頭足人間の天気予報

 パソコンのペイントで、マウスを操作してお絵かきしたりはするけど、紙にクレヨンで絵を画いたり、ということをあんまりしない子で、すこし心配していたんだけど、この数日、急にお絵かきをはじめた。
 日本地図のぬりえをしたがったので、白地図を用意してやったら、北海道は黄色、東北地方は赤、と塗っていたんだけど、ふと見ると、日本海沖に、頭から足が出ている頭足人間が出現している。 2枚目の白地図にも日本海沖に頭足人間が出現。数日して、北九州沖に出現。
 
 この頭足人間たちが、なんというかもう、いろんな表情でたのしい。
 「これ、誰?」ときいたら、「りく」と自分の名前を言う。
 それで頭足人間のりくは、天気予報をしたりもするんでした。
 丸くぐるぐる塗りつぶしているのが台風で、雲があって、丸にひげの生えたおひさまが出て、半円形の虹がかかる。

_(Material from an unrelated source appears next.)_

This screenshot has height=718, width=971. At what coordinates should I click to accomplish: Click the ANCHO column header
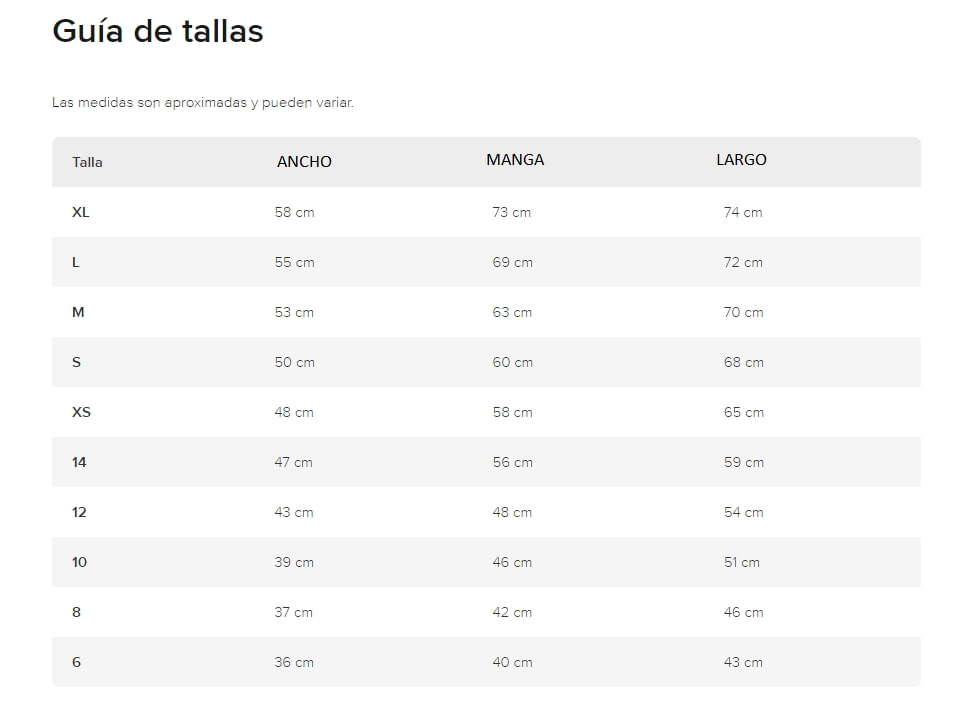coord(304,162)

 テーマは日に日に増えていて、あおむしみたいな新幹線が走り、家もあって、りくの家のほかに「パンのおうち」と「ケーキのおうち」もあるんだそうです。たぶん、パン屋さんケーキ屋さんのことだと思います。
 
 子ども、日本地図の県名はもうすっかり頭にはいっているようで、白地図を塗りながら「長野県は海ある? 岐阜県は?」とか訊いてくる。いまだに、中四国以外はうろ覚えの私は、しばしば間違う。答えが分かれたときは、ちびさんのほうが正しい。

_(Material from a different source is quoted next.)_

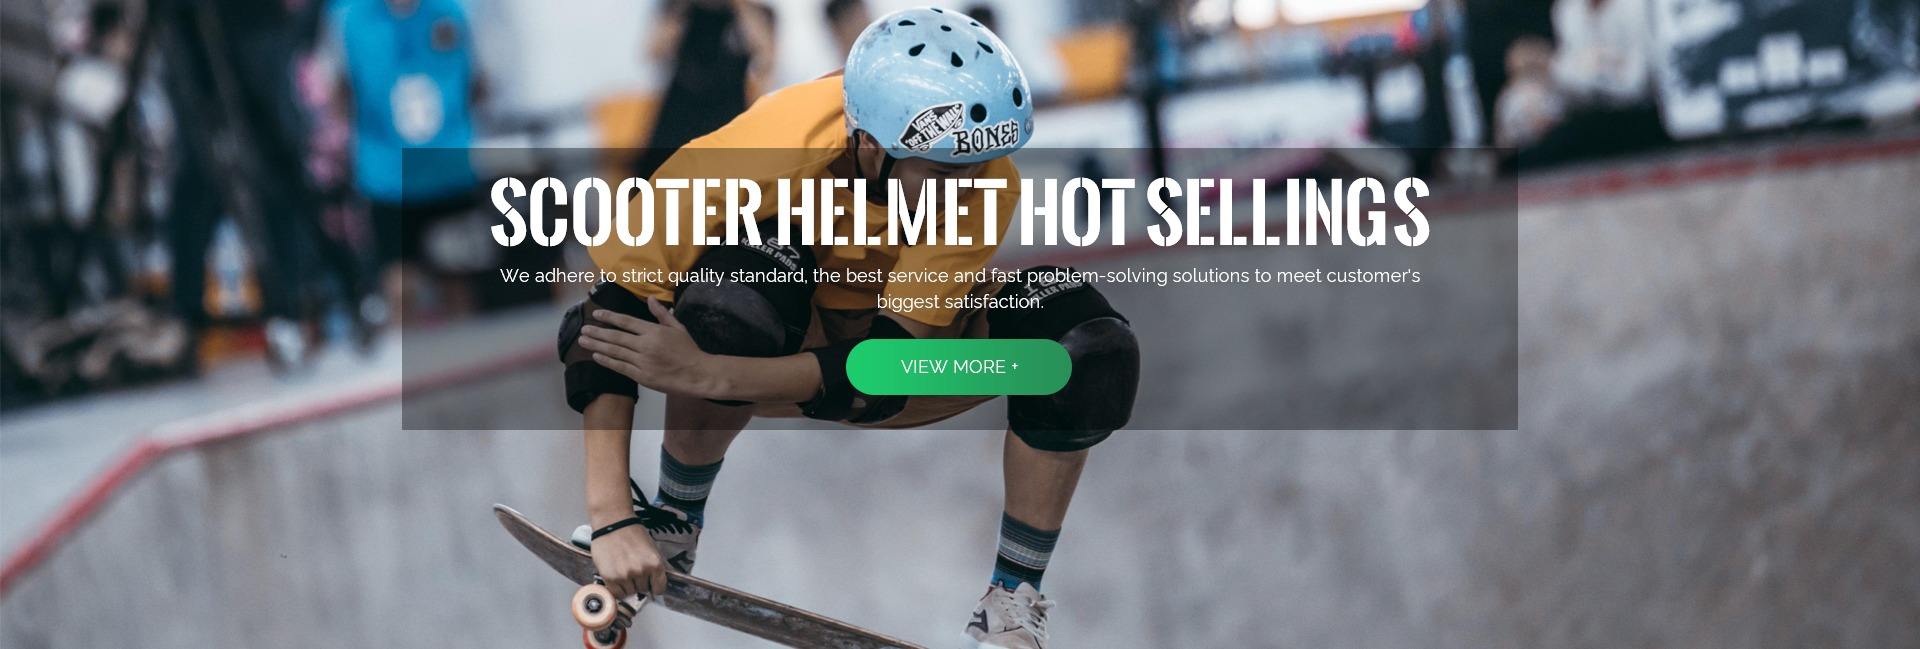Image resolution: width=1920 pixels, height=649 pixels.
Task: Click the BONES sticker on the helmet
Action: click(x=984, y=139)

 記憶力はたいしたもんで、数字も教えてみたら、あっというまに英語で100まで数えられるようになった。風呂につかって、ものすごい早口でハンドレットまで数えます。89のあとに100がきたりしてるけど。私がそれに気づかなかったりしてるけど。指を折るのが一本足りなかったりして、なんかヘン、と考え込んだりして。
 
 そういえば風呂。ある夜、湯がいつもよりすくなくて、じゃあじゃあ湯を足していたら、子ども、すでに裸になってお湯もかぶったのに、「おふろ、はいらないのおおお。おふろ、いやああああああ」と大泣き。
 どうやら湯がすくないのと、蛇口からじゃあじゃあ出る音が嫌なのらしく、体を洗う間もけたたましく泣いていたけど、湯がいつもの量になったら、けろっと泣きやんだ。
 それで次の夜、「ママ、おゆ、ある?」と3回ほども確かめてから、やっとお風呂に入ったわ。